(Records from a dataset)

- Opening Delimiter -

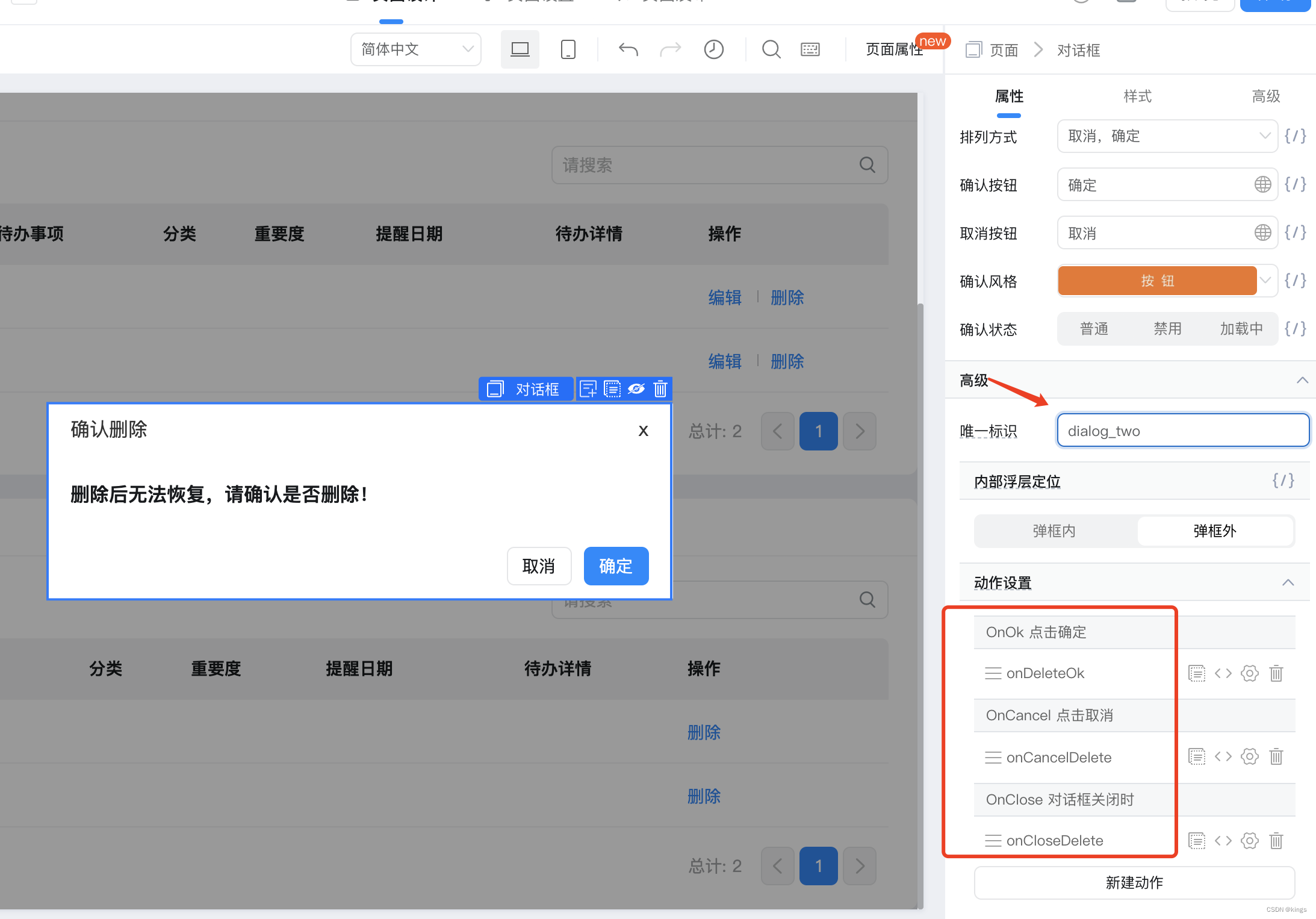Open the 简体中文 language dropdown
Screen dimensions: 1316x919
click(415, 49)
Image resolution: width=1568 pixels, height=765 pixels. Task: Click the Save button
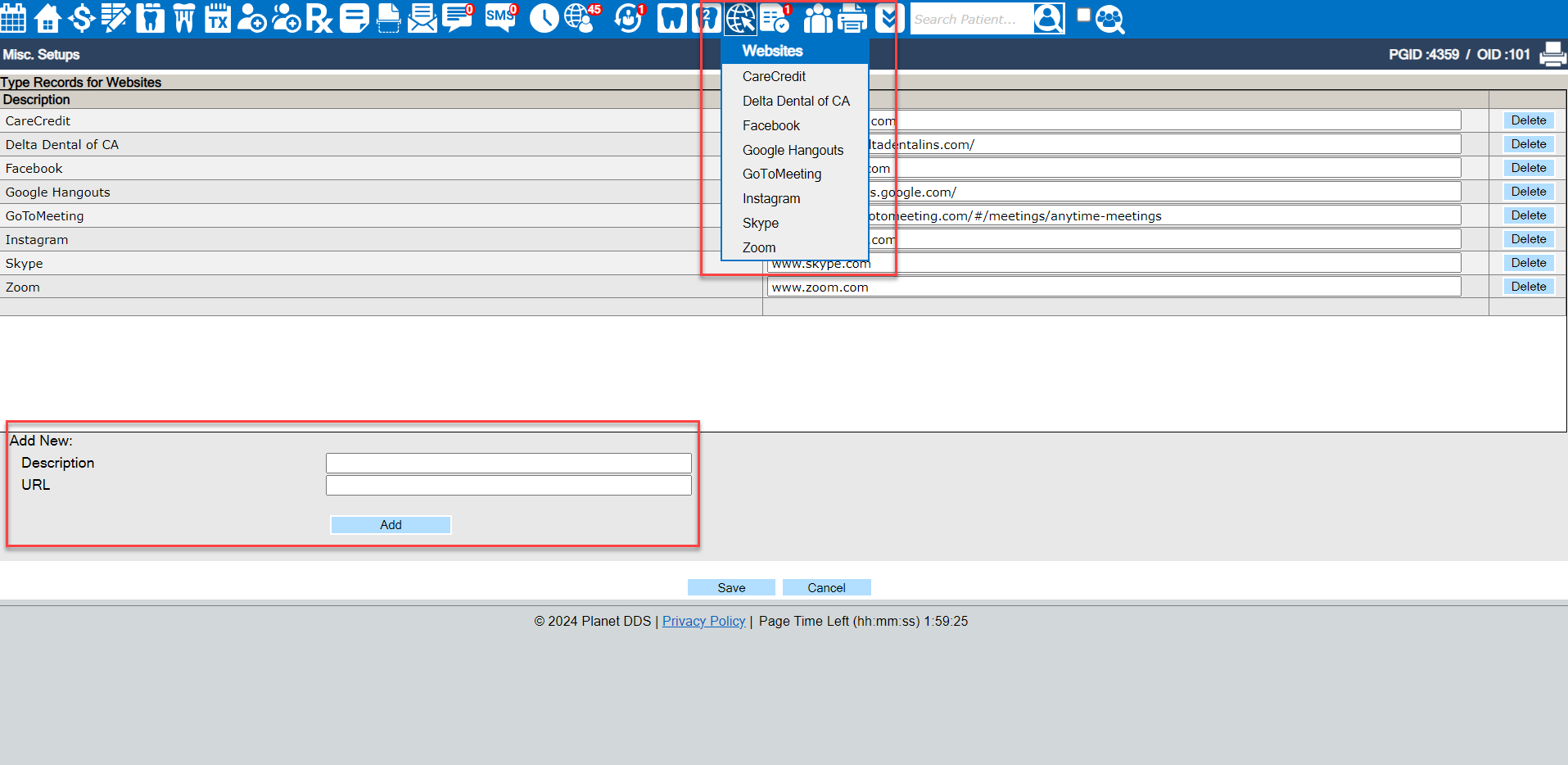730,587
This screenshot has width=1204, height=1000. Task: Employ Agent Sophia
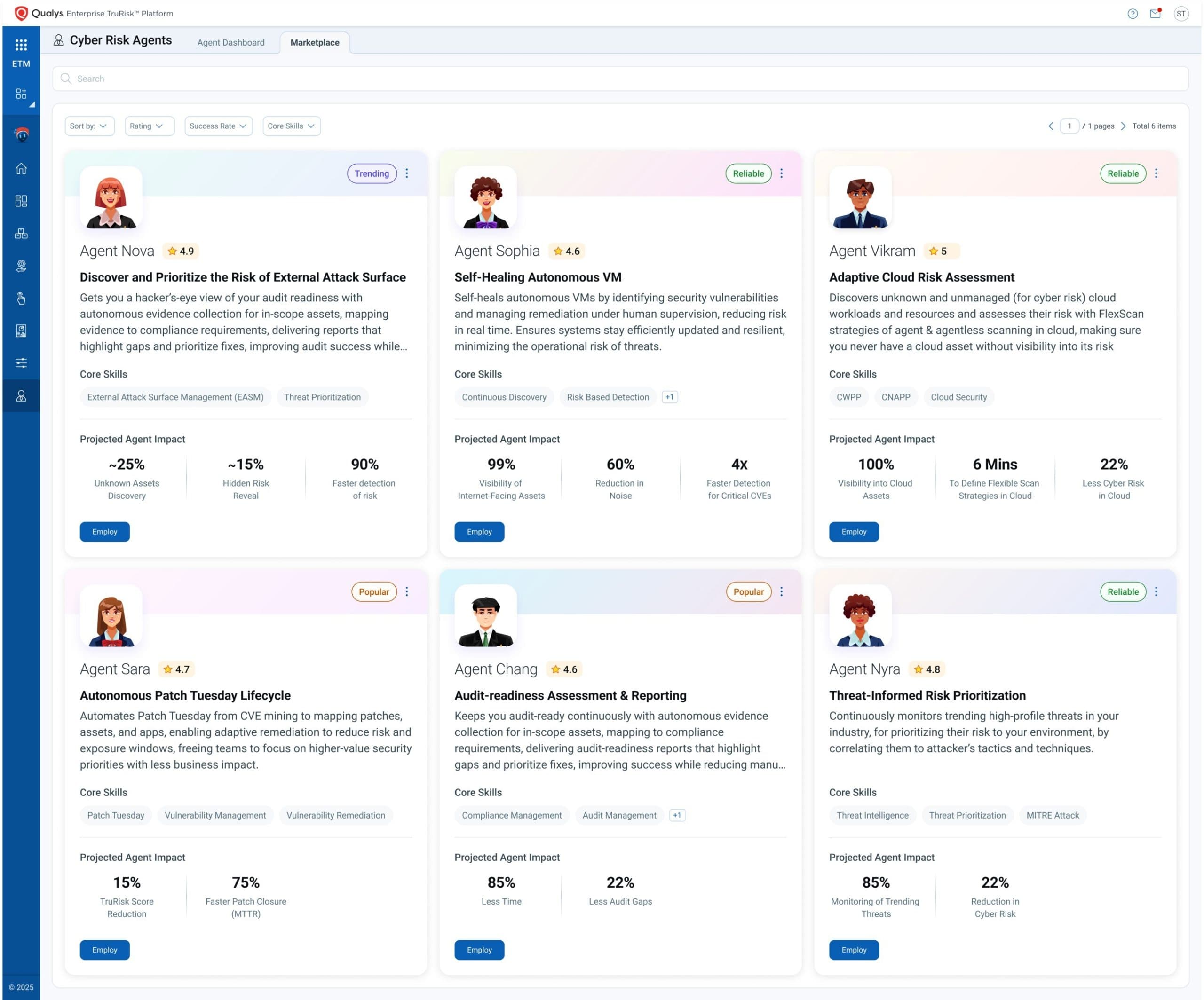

- Closing Delimiter -

Exercise directions: Please return exactly, and only, the lines from the one containing "Image resolution: width=1568" through the end of the records, with both end lines kept and every picture dropped.

Written answer:
Image resolution: width=1568 pixels, height=765 pixels. Task: Click the Save button
730,587
This screenshot has width=1204, height=1000. Task: Employ Agent Sophia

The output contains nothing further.